The Japanese government has given the green light to resumption of work on a nuclear reprocessing plant that some people here fear could be adapted to military use. Construction of the mixed oxide fuel processing plant was halted following the nuclear accident in Fukushima last year.
MOX contains plutonium blended with natural uranium, reprocessed uranium, or depleted uranium. Construction of the facility clearly reverses Japan’s previous principle of eventually getting rid of its dependence on nuclear energy altogether. Instead, Tokyo appears bent on maintaining the troubled Monju prototype fast-breeder reactor in Fukui Prefecture despite growing public reservations about the safety of nuclear energy.
Earlier this month, the Diet revised the Atomic Energy Basic Act to include a controversial clause that nudges open the door to defensive use of nuclear arms.

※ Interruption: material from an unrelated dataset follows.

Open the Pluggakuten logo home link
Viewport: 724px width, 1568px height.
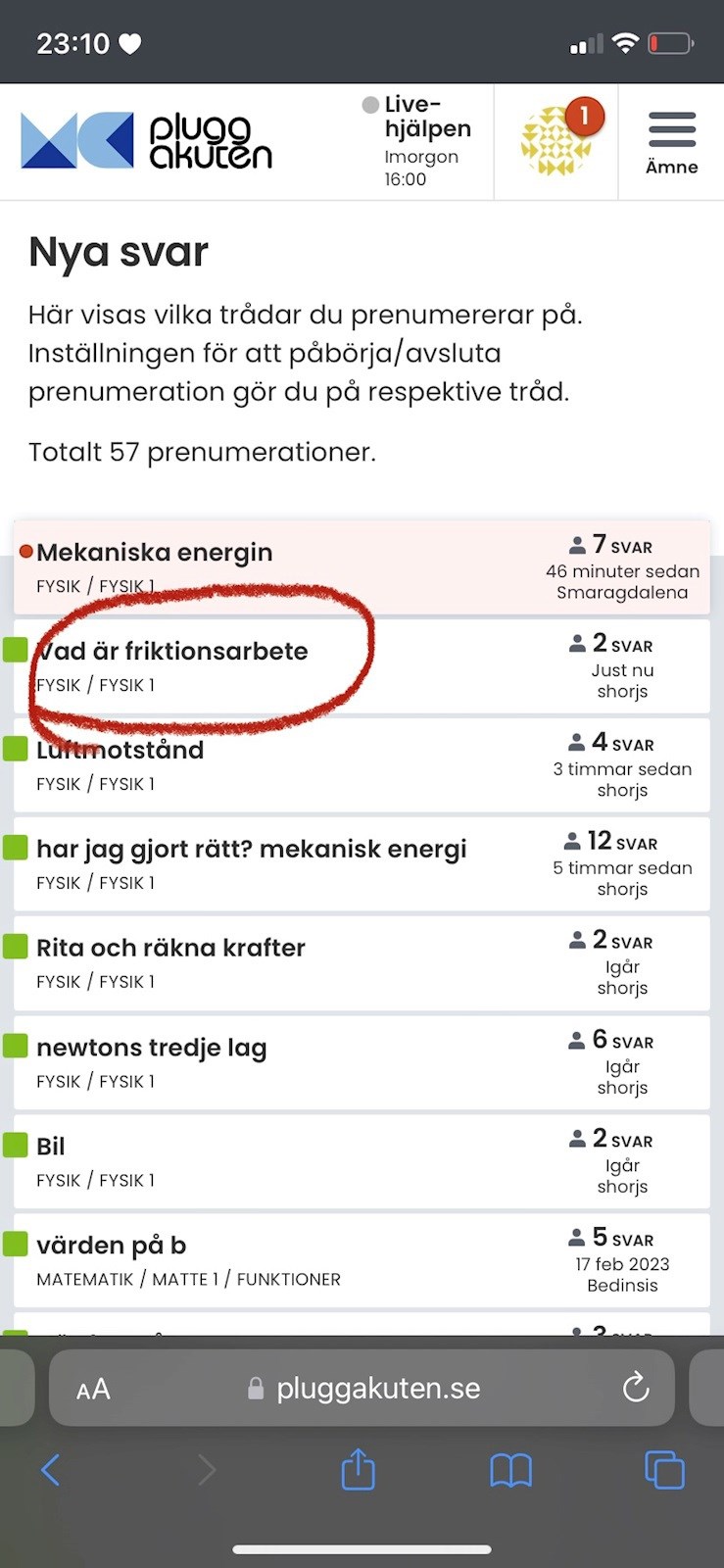point(147,142)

In other words, Japan is stealthily moving toward nuclear weapons development. Japan has often acted as if it was in the vanguard of world peace and the anti-nuclear movement, citing its past as the first victim of atomic bombings in Hiroshima and Nagasaki at the end of World War II. But few countries have been naïve enough to take it at face value in light of its past record of invading its regional neighbors and triggering the Pacific War.

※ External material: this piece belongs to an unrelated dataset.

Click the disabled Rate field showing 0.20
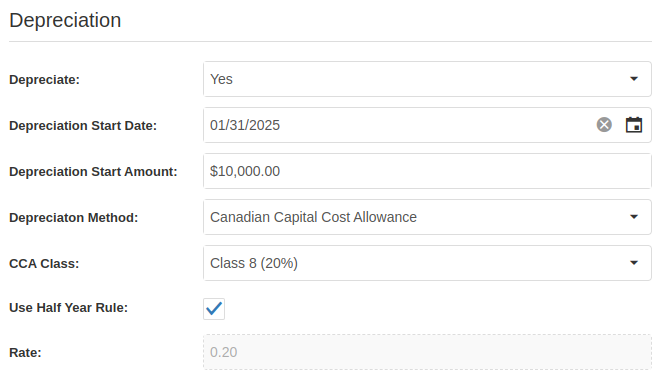Image resolution: width=662 pixels, height=382 pixels. pyautogui.click(x=427, y=352)
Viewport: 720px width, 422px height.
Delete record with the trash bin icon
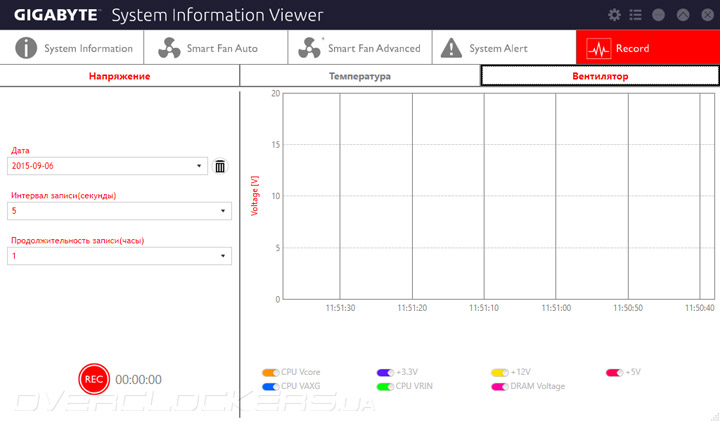point(220,166)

Now Tokyo is displaying its schizophrenia by eyeing nuclear weapons after claiming just a year ago that it will get rid of all nuclear energy following the devastating accident at the Fukushima power plant.

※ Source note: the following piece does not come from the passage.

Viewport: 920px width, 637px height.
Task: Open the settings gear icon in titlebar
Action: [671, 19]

Its main excuse is North Korea's own nuclear program. The North recently revised its constitution to legitimate its nuclear weapon development and started preparations for a third nuclear test. Japanese public opinion is swaying in support of rightwing groups there who want their country to develop nuclear weapons now that North Korea, which lobbed long-range missiles over Japan, has its own.
Hardliners in North Korea have formed a hostile mutual dependence with rightwing groups in Japan, who have pitched the North Korean menace in order to pave the way for Japan's own nuclear armament. Those in South Korea who are supportive of North Korea's right to develop nuclear weapons are effectively helping Japan arm itself with nukes. While South Korean society has been divided between those who support a nuclear-armed North Korea and those who oppose it, Japan used the North's ambitions as an excuse to gradually build up the infrastructure needed to develop its own nukes.
Unless South Korea gains a full understanding of the security structure in Northeast Asia and take stern measures, it will once again end up sandwiched between two terrifying threats, this time one nuclear-armed country in the North and another in the East.